This blog post is to inform my readers that, beginning this year 2022, I am reducing substantially my trust and estate litigation practice. I am returning to a greater concentration on trust and estate planning, including flat-fee options for less costly, more-basic estate plans for certain clients who do not need the most complex planning available, and its inevitable higher fees. I will still handle complex planning, particularly for trusts, but will recommend simpler estate plans when appropriate.
Below are some observations that touch on my decision to return more fully to the above planning:
One. I admit I enjoy litigation, almost too much. [Ask my wife.] I love the aggressive warfare, complexity, strategy, the uncertainty, and the Sun Tzu “The Art of War” psychological aspects of the challenge. I thoroughly enjoy fighting opposing lawyers. But, after the past 15-years of intense litigation, I would like to see what life is like (both at the office and at home) without the effects on me of this constant warfare (and how the absence of this persistent aggression might play into a novel, interesting chapter both in my personal and professional life). I realize also I am simply not capable of handling litigation without my enjoyment of a heavy expenditure of aggression.

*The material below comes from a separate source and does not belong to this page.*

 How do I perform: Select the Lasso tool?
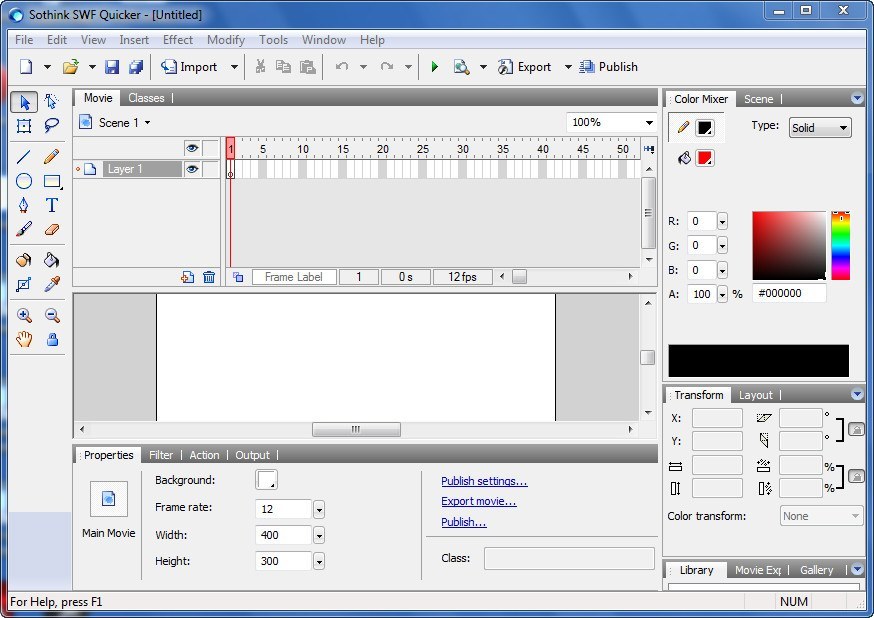(52, 126)

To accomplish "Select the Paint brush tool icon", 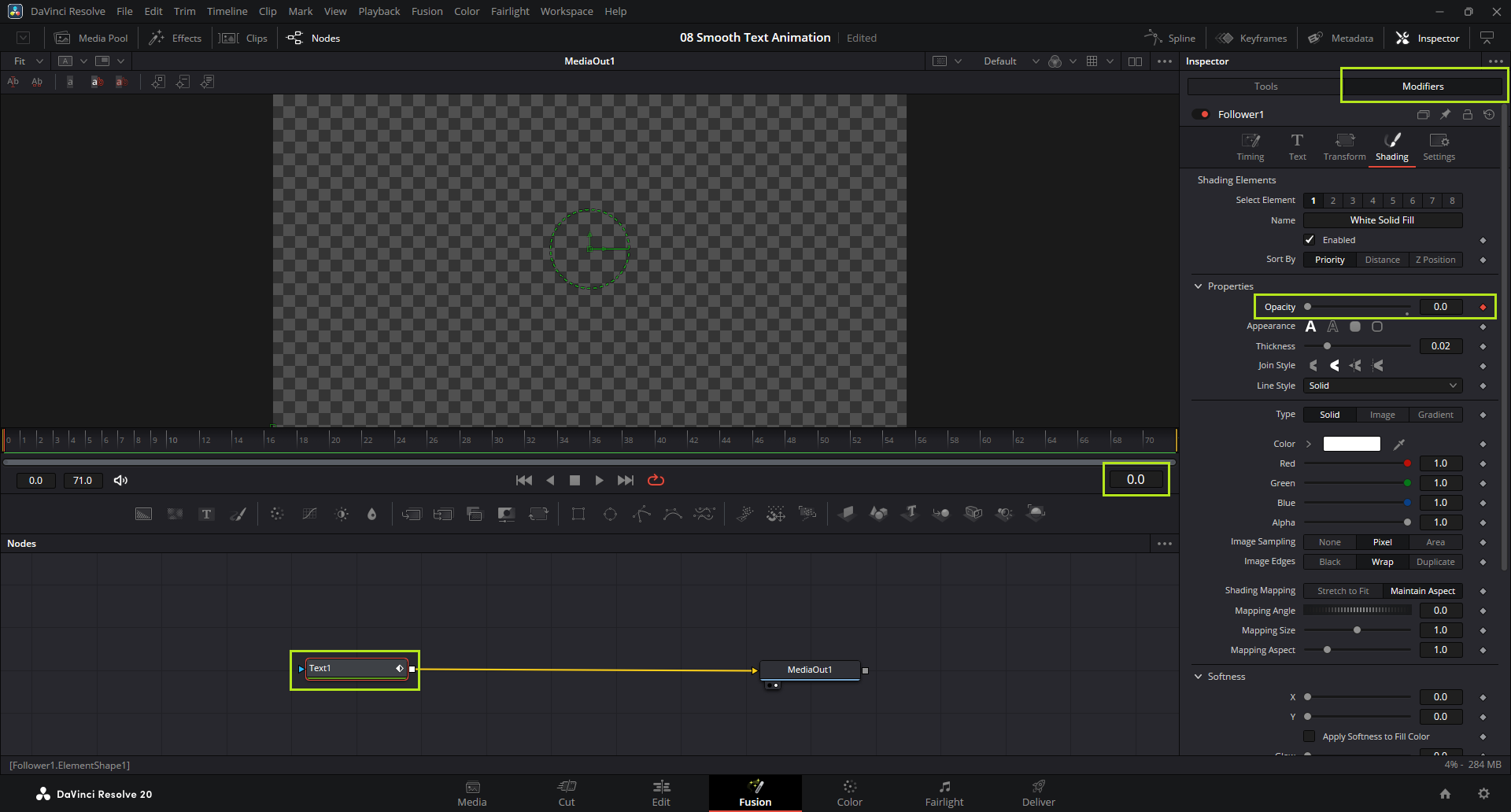I will [x=238, y=514].
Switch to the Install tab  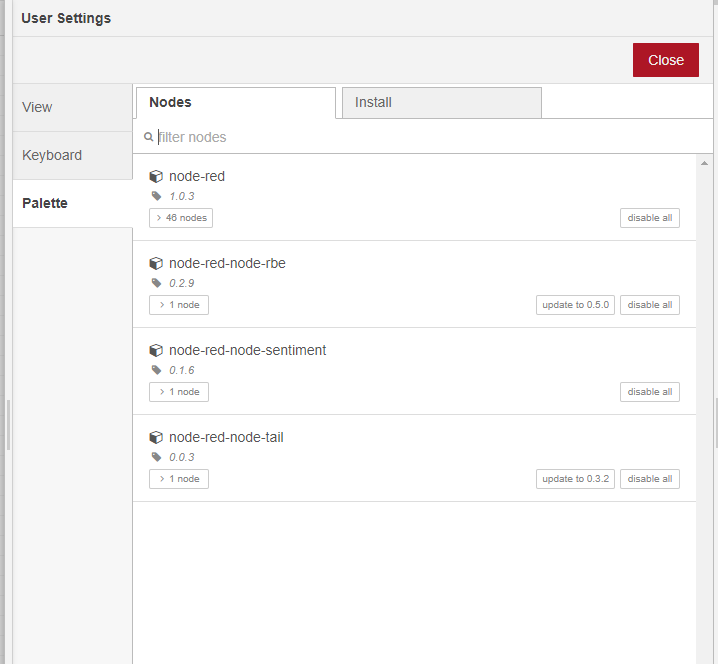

Two. Now that I have a few years (5 years) experience as a smaller-firm lawyer, it finally dawned on me that my previous 20+ years in the large law firm environment, at least for me, fueled a kind of intellectual pride that prevented me from being open to the notion of recommending simpler planning for clients, at least as an option. In a large firm setting, lawyers are understandably very proud of the elevated status and scope of their legal knowledge, and a large firm gives them an excellent platform in which to implement the most complex planning available, with the concomitant collection of larger fees. Simplicity does not invite accolades within a large law firm, and can be perceived as signalling laziness or lack of intellectual sophistication, etc. In other words, for many years for my estate planning work I had a great deal of pride in being able to demonstrate to my clients and my law partners the depth and complexity of my legal knowledge. This complex approach worked very well for the right kind of clients; but, not all clients need this vast level of unbridled complexity.
Three. The most important observation, however, is that it is the depth and complexity of a lawyer’s knowledge that can, or should, enable the lawyer to recommend simpler options, if simpler options are suitable for a particular client. A simpler option, in certain instances, may well be in the best interest of the client, but not in the best pecuniary interest of the lawyer. I also have said for years that an estate plan in which I am able to throw in every conceivable, complex feature and option is, in my experience, easier work than having to exercise judgment for designing and implementing a simpler plan. A simpler plan, ideally, requires that a lawyer be very well versed with the most complex planning so as to exercise good judgment as to when, and how, simpler options are suitable for a client.
Four. I will continue to keep up with all the latest estate and trust developments, including my yearly CLE attendance at the highly-informative University of Miami Law School “Heckerling Institute on Estate Planning”, so as to stay fully in the loop with the latest, complex planning options.